Renaissance

Courtjester_1 The car drank half a tank, delivering my young teen and his buds to the Arizona Renaissance Festival, somewhere between Apache Junction and Guatemala. Only after dropping the kids off and returning to the rural highway, could I appreciate the festival's tallest structure, the medieval jousting stadium, magically lifting thousands of enthusiasts into the bright, sparsely clouded Sonoran sky, transporting them to an earlier time.

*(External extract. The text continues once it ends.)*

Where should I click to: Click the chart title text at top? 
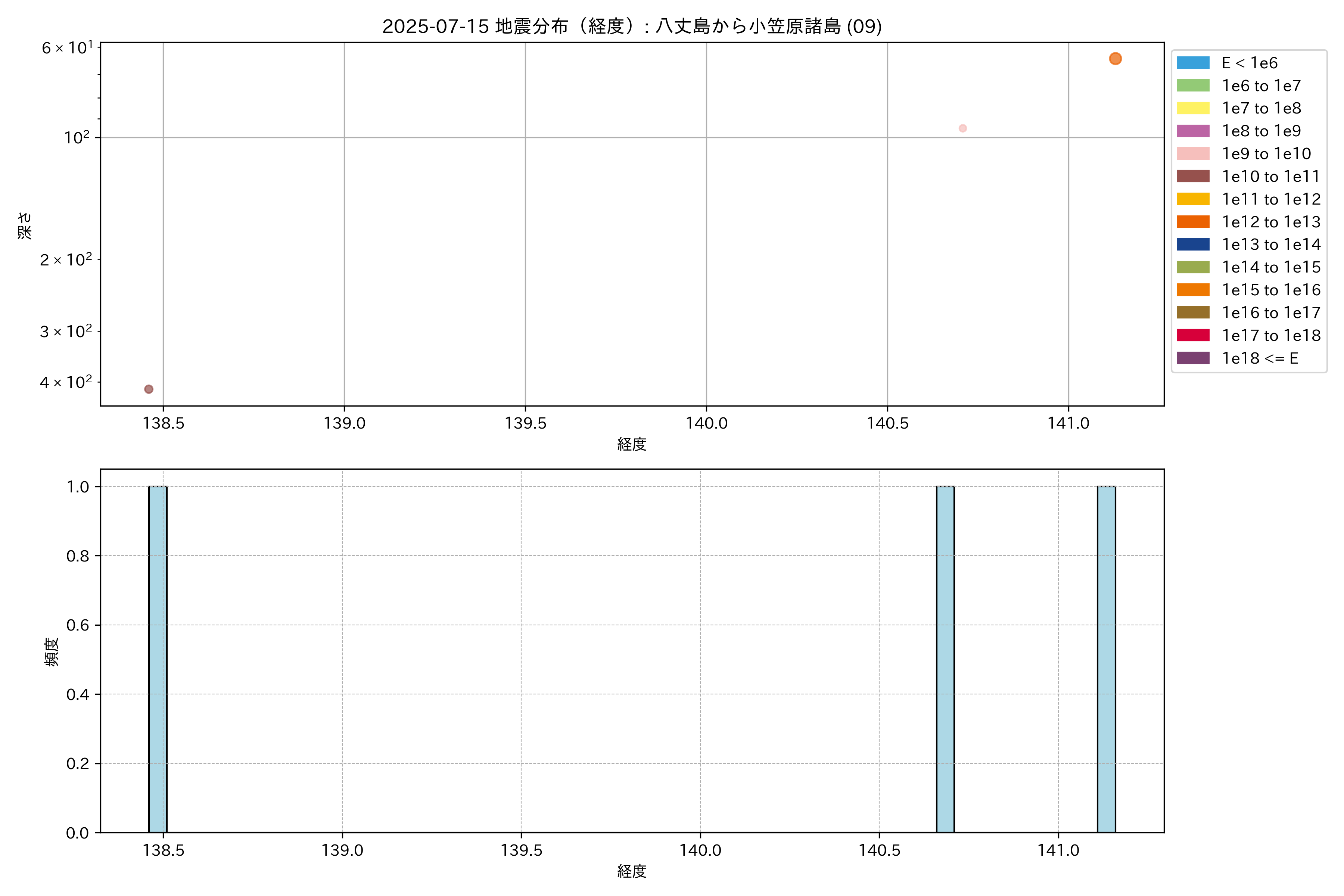coord(631,26)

I made the trek back towards Phoenix along impossibly linear State Route 60, accompanied by Joni Mitchell on the radio.

***
***
Free of the kids, pointed straight along an endless sunny road, losing count and care of spindly light towers, like aluminum mantises preying in a row. East of Phoenix and far from Eden, the 60 finally and fully arcs into grim, loud Interstate 10 near a place called Diablo, where drunken Tempe chafes devout Guadalupe and brushes up against muscular Phoenix.

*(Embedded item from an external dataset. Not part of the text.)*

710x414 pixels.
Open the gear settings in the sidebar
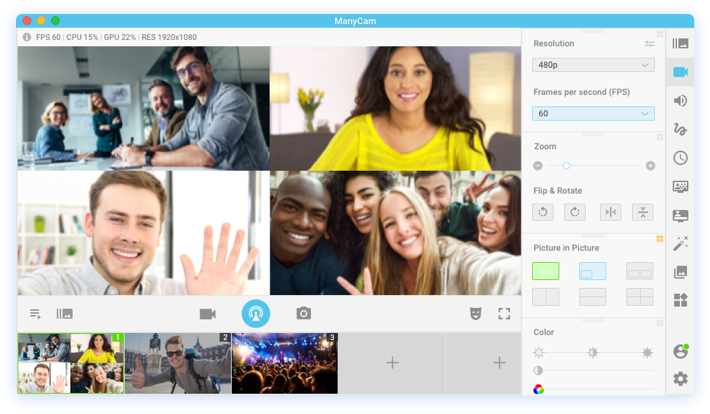pyautogui.click(x=680, y=379)
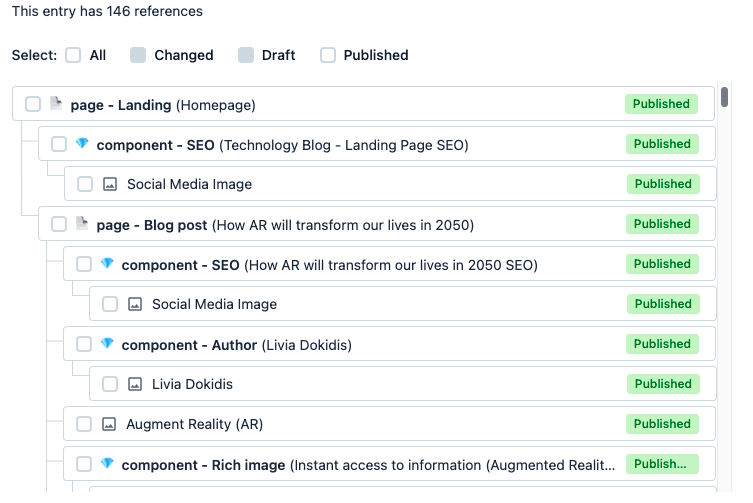Click the truncated Publish... badge on Rich image row

(x=662, y=464)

It is at this devil's triangle, where so called Angels play a lazy practice game, and where a voyager, navigating asphalt curves at 72 mph, is struck by how full the stands appear, compared to the half empty hangar due west on Jefferson Street, host to unsplit squads actually try to win.
*
This is spring ball's renaissance. At Diablo, the vermillion crowd is packed like new cherries in a crate, and up the road in Scottsdale, the cheapest seat from which to catch Giants flounder is $13. Well, that's standing room; an actual seat costs extra. Watching Dan Ortmeier ground out, at those prices, drew ten thousand Saturday.

Far more than before television money drove our entertainments, and baseball stands were made of pine. When Scottsdale had no clubhouse, and all the players filed into the one parking lot, postgame, with the entire scarcity of sun baked cognoscenti, separated only by an equipment bag or a young autograph seeker's timidity. At today's secure and "improved" MLB proxy complexes, chances of bumping into a star are as distant as at MLB games - and astronomical compared to hanging around Congress.

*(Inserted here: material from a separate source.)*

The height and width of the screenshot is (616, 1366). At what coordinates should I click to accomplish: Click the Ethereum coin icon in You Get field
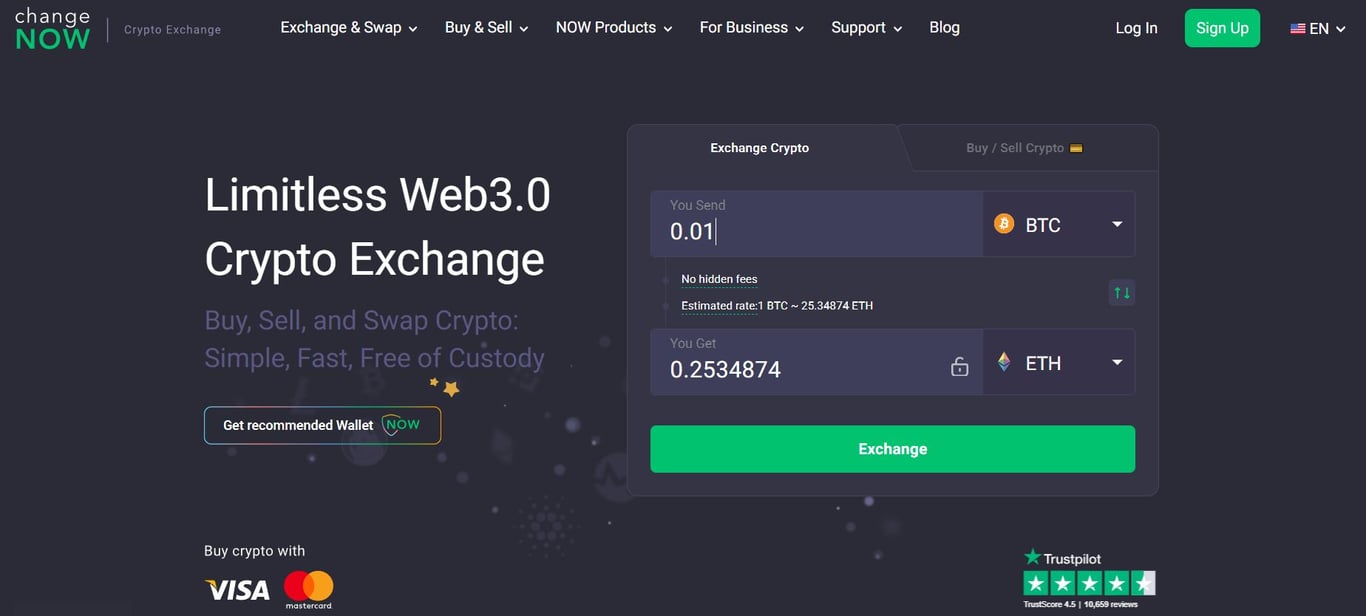[x=1003, y=361]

Inside the bustling Renaissance Fair, the boy ate a six dollar turkey leg, then ate up the comic stockaded "prisoner" hurling salty insults at passers by. The festival was rife, he told me later, with lonely fellows in their twenties and thirties, many clad like medieval Trekkies, more eager to exit their century than unrequited conversations.

Ballyards also brim with twenty and thirtysomething lonely hearts, instructed largely by television that it's the place to be - and be seen - preferably in pricey clubwear, authentically sewn in China. Wired hounds and gadflys openly courting a bought and sold scene rather than subtle romance with a game many of them never played.

A Renaissance Fair. The teeming Cactus League. Two corporations cashing in on the present, one by unapologetically immersing itself in the past, the other alternately harkening and ignoring it at its calculated convenience. I've looked at crowds from both sides now, and appreciated them best from the highway.


(photos courtesy of danieloates.com)

2 Comments

Matt, you got me again with 'cognoscenti'. I love that word and use it around my 'dumb' friends all the time, which proves quite a point.


Listened to the podcast this weekend. Good conversation there. Though I must admit, the lady who interviewed you reminded me of those NPR spoofs on SNL.

Thanks for the link too by the way. Much appreciated.

It's freezing cold here and windy so reading your story of baseball in the desert sounds like a long lost fairytale. Ah...

Cheers,

Jeff

http://redstatebluestate.mlblogs.com/

It is my considered opinion that funny and crabby trumps cognoscenti and crabby any day of the week. Therefore, I hereby pledge both my readers to redstatebluestate at the upcoming convention.


No. I've made up my mind. It's for the good of the party AND for the good of our country.